Page last updated at 14:23 GMT, Friday, 19 March 2010
Rare ghost orchid plant found in Herefordshire

Ghost orchid
Herefordshire's ghost orchid, photo copyright Mark Jannink

The ghost orchid (Epipogium aphyllum) was thought to have been extinct since 1986.

It's now been found in an oak wood in Herefordshire.

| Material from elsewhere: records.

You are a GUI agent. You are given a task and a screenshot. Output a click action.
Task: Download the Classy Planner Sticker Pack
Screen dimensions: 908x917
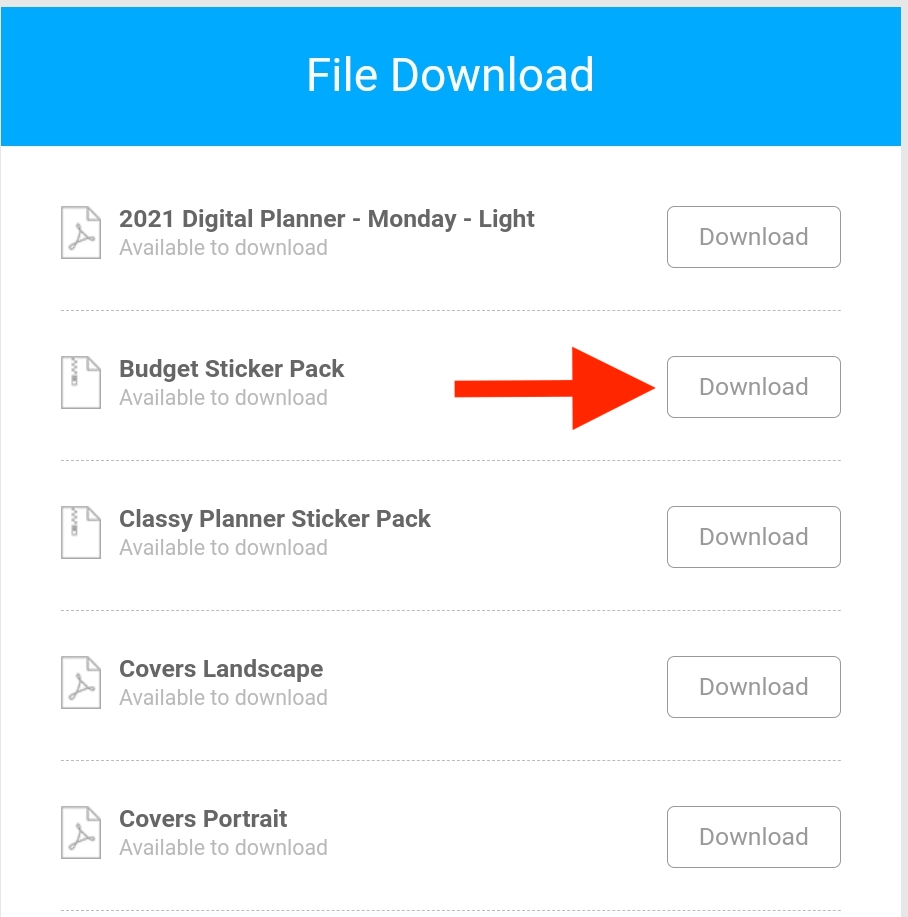point(754,537)
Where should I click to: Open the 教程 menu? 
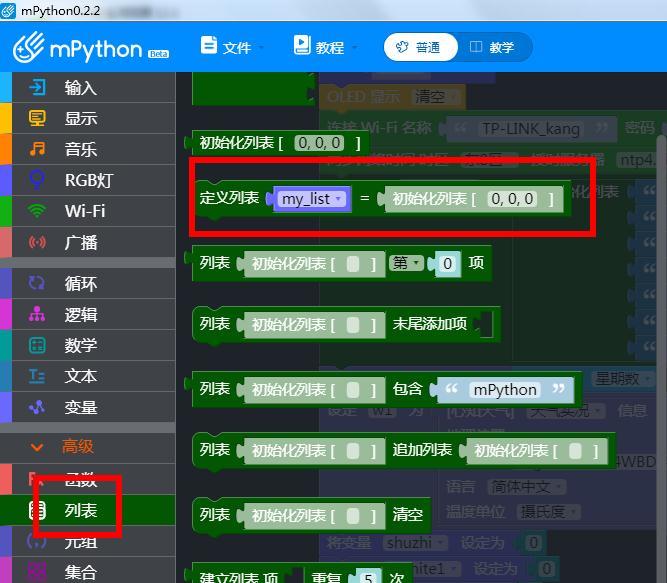[x=325, y=47]
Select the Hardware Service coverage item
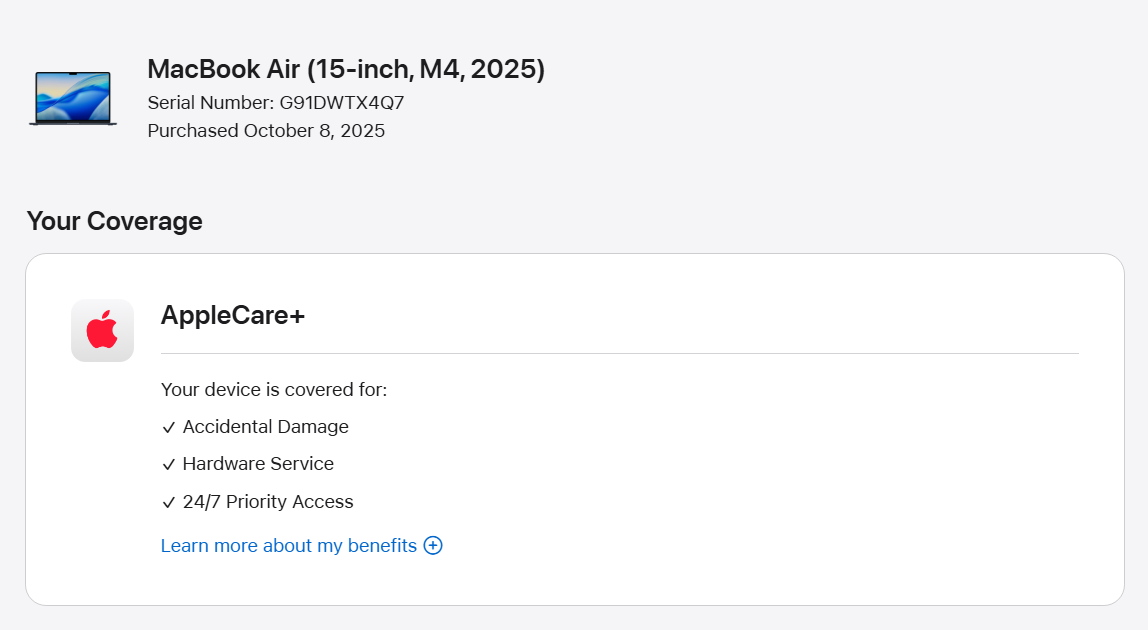Image resolution: width=1148 pixels, height=630 pixels. [x=258, y=464]
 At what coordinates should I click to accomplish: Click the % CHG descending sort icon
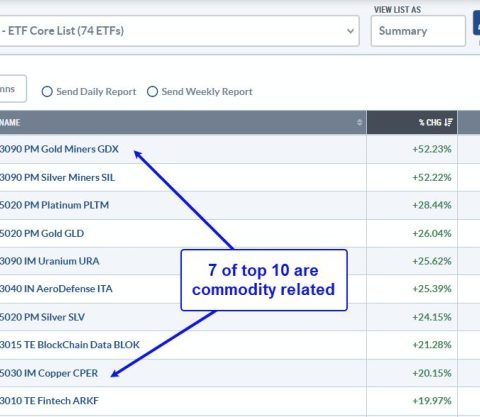coord(448,122)
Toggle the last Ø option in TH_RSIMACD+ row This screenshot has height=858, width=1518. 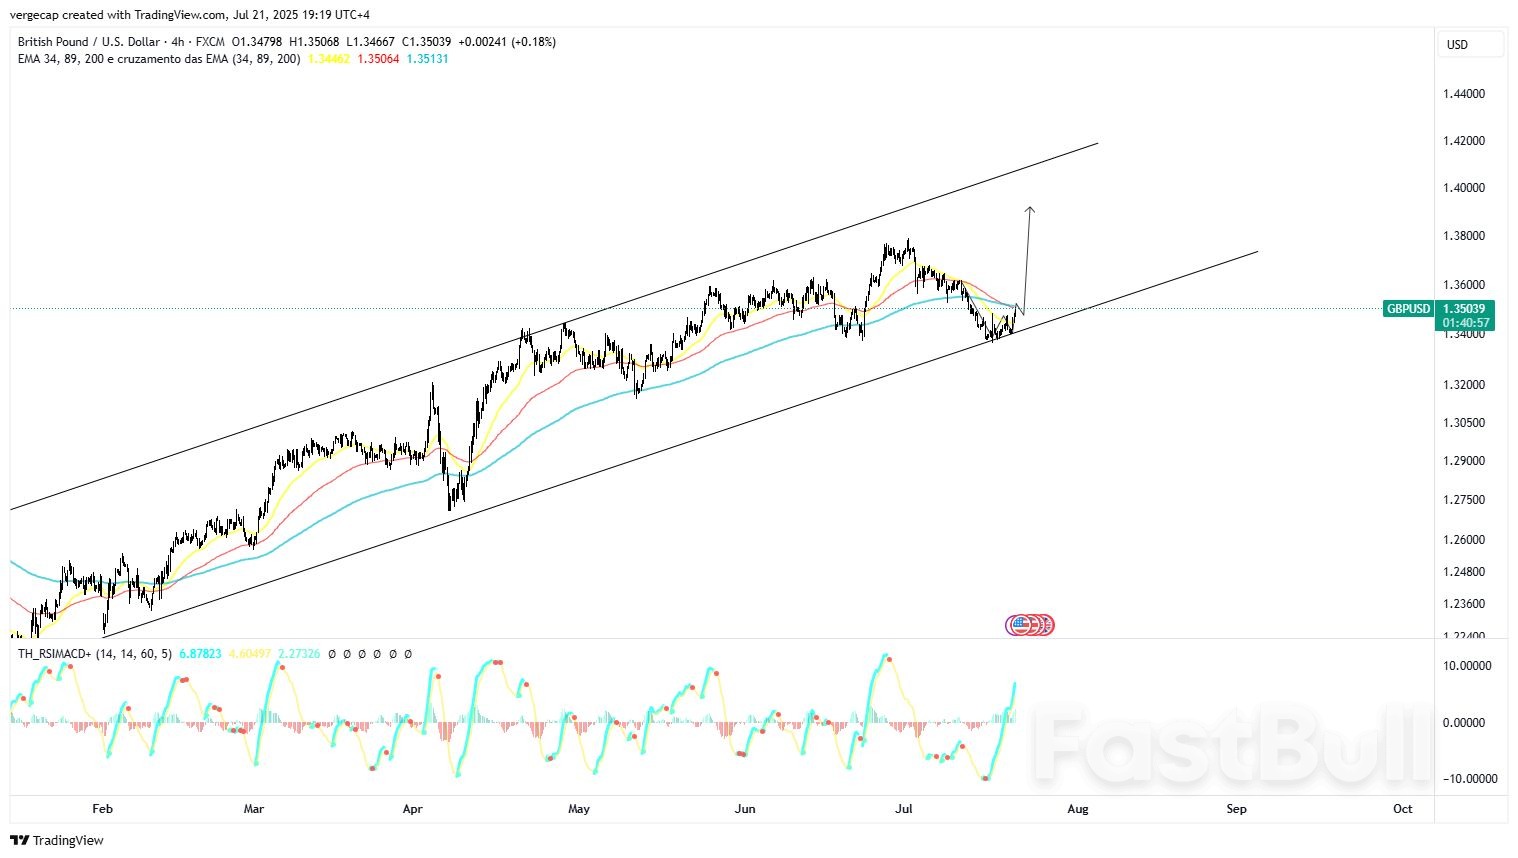click(408, 654)
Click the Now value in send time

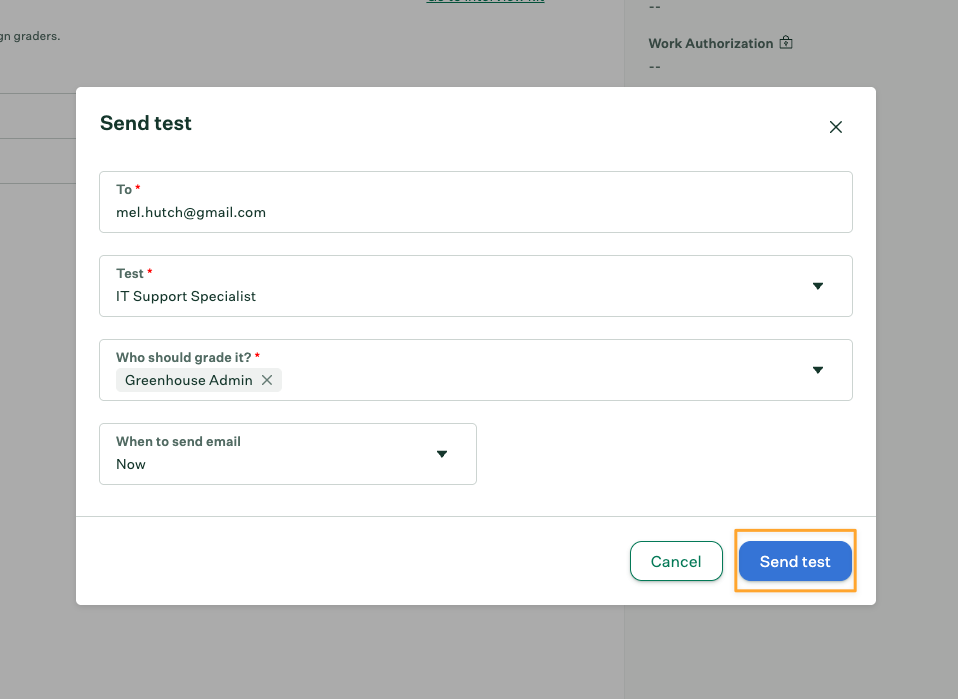pyautogui.click(x=131, y=464)
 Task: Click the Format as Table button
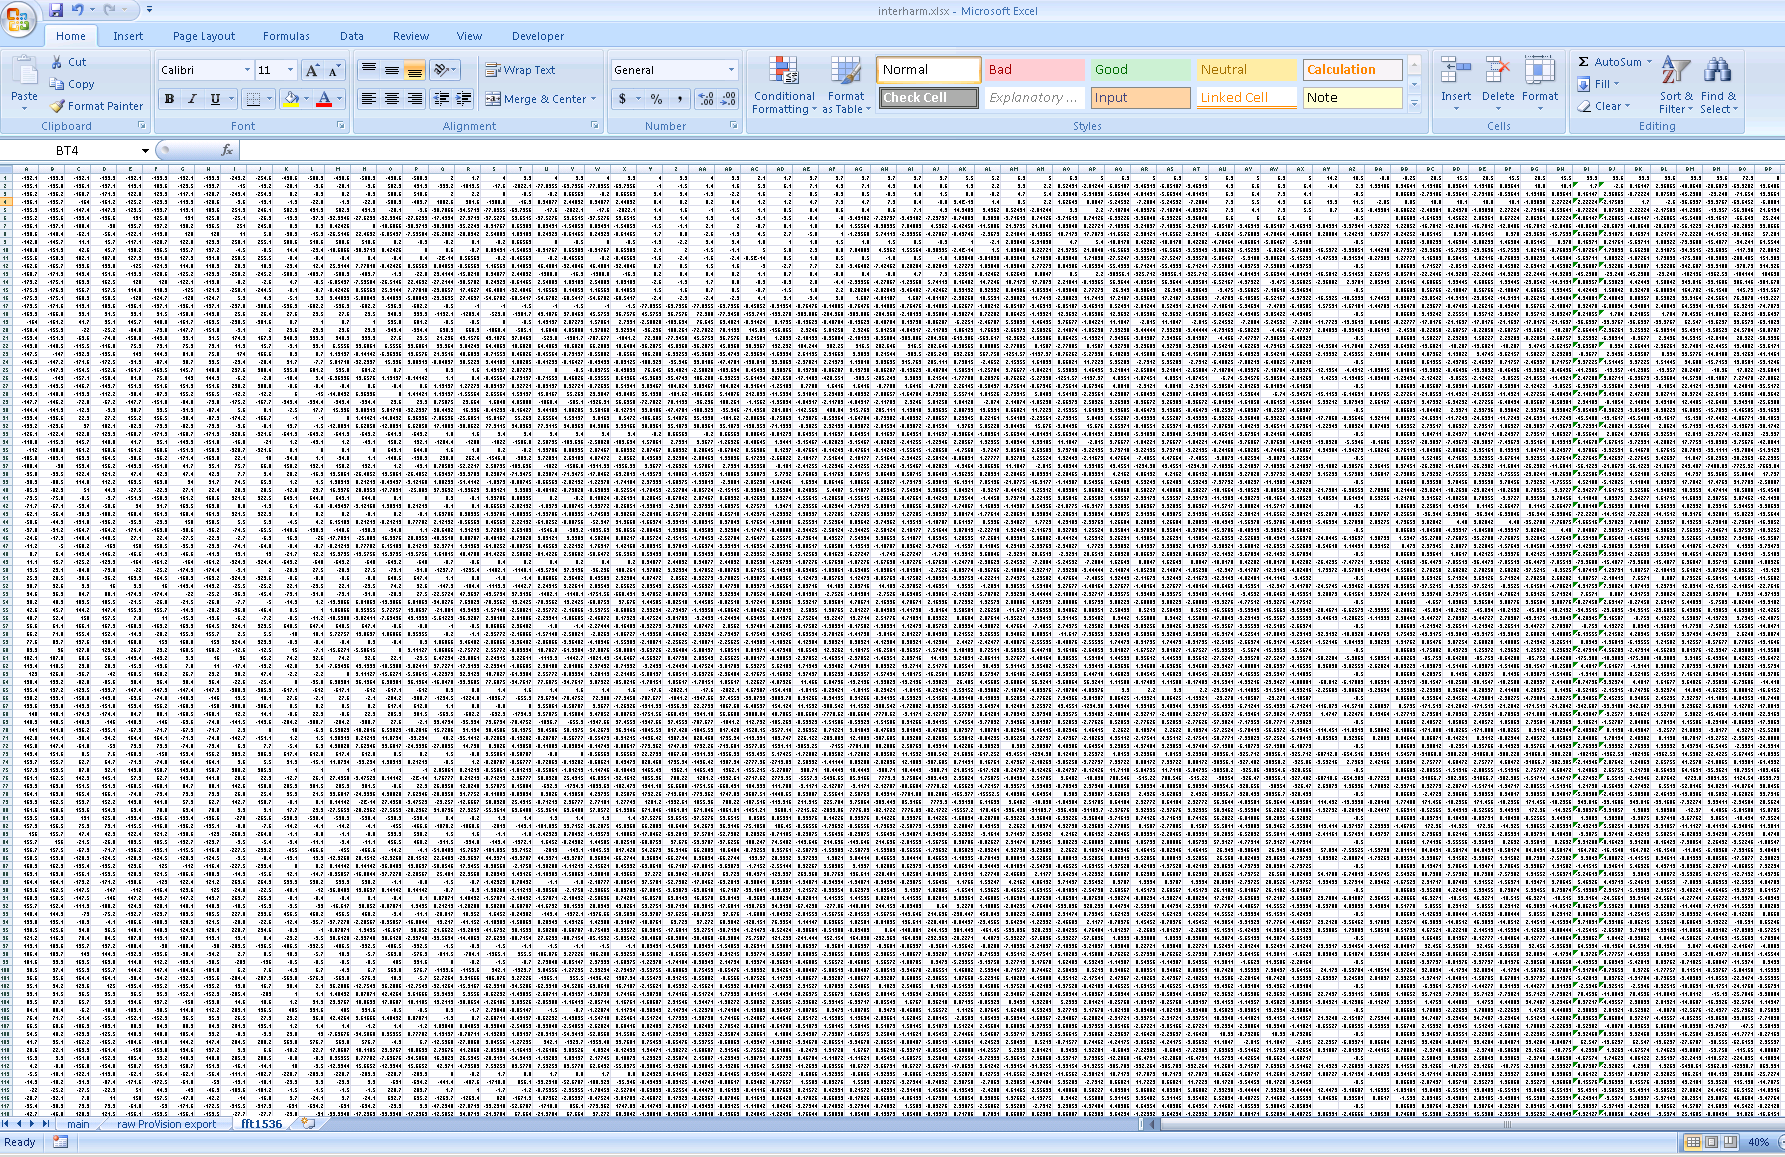coord(845,85)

Plantlife, a charity working to protect Britain's wild flowers and plants, fungi and lichens, used its plight to issue "The Ghost Orchid Declaration" - a campaigning document calling for more native wild plants to be saved.

The patron of Plantlife, HRH The Prince of Wales, said: "There is no time to lose and I hope and pray that the loss of the Ghost Orchid will be the wake-up call that we so urgently need."

Appearance and habitat

Ghost orchid
Herefordshire's ghost orchid, photo copyright Mark Jannink

Some facts about this elusive plant:

  • The Ghost Orchid was first recorded in 1854
  • The plant grows up to 25cm (9in) tall.
  • It has yellow petals and no leaves.
  • The plant is saprophytic, which means it lives on dead organic matter.
  • It is found mainly in deep leaf-litter in beech woods where the ground is virtually bare of vegetation. They are more rarely found in oak woodland.
  • The plant is hard to see - the best way is to shine a bright torch beam parallel to the ground to highlight the flowering spikes.